RECORDS FOR THIS TASK section start

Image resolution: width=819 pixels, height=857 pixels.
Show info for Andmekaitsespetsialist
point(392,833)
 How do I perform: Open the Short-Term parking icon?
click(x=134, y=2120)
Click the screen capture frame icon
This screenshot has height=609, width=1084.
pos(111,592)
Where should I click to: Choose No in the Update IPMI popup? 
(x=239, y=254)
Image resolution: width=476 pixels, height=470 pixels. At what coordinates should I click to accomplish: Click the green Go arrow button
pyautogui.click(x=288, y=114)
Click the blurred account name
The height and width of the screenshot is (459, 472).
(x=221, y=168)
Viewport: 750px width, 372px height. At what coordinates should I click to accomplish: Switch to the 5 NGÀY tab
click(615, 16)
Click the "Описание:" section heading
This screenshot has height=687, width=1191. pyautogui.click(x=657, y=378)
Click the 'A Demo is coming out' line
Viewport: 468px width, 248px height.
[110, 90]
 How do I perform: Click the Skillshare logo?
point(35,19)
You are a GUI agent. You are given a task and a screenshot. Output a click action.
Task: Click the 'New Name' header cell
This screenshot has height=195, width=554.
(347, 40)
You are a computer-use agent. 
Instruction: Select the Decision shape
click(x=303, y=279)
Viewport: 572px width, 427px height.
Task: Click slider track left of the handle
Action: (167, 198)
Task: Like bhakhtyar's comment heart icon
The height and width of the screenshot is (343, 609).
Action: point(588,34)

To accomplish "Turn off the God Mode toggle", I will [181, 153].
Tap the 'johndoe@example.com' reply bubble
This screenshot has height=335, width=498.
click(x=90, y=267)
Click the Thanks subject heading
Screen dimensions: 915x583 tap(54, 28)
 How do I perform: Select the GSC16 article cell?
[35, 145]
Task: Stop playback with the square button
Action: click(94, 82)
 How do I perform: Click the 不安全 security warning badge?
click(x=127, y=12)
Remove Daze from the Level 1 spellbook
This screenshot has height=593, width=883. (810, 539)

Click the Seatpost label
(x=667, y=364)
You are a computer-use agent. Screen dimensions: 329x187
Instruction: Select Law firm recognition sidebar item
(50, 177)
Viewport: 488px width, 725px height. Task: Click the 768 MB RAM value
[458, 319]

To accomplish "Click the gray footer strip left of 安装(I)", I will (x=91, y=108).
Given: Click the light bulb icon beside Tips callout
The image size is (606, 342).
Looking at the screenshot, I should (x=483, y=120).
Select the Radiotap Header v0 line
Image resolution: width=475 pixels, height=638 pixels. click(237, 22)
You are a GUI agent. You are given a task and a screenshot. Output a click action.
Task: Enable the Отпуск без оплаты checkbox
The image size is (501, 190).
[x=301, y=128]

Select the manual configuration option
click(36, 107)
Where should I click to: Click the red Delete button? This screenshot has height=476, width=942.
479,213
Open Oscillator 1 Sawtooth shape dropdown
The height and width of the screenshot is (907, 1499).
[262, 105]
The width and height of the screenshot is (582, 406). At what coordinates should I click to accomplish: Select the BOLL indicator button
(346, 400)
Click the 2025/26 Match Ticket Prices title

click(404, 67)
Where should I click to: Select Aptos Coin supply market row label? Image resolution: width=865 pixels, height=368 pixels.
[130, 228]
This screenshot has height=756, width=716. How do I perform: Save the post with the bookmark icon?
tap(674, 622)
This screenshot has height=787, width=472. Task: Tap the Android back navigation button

RECORDS FOR THIS TASK section end

WHAT YOU NEED TO DO: Find every line above where the word "computer" occurs, and copy that line.

SOLUTION FOR THIS PROBLEM:
You are a computer-use agent. 
You are a computer-use agent. Screen dimensions: 329x187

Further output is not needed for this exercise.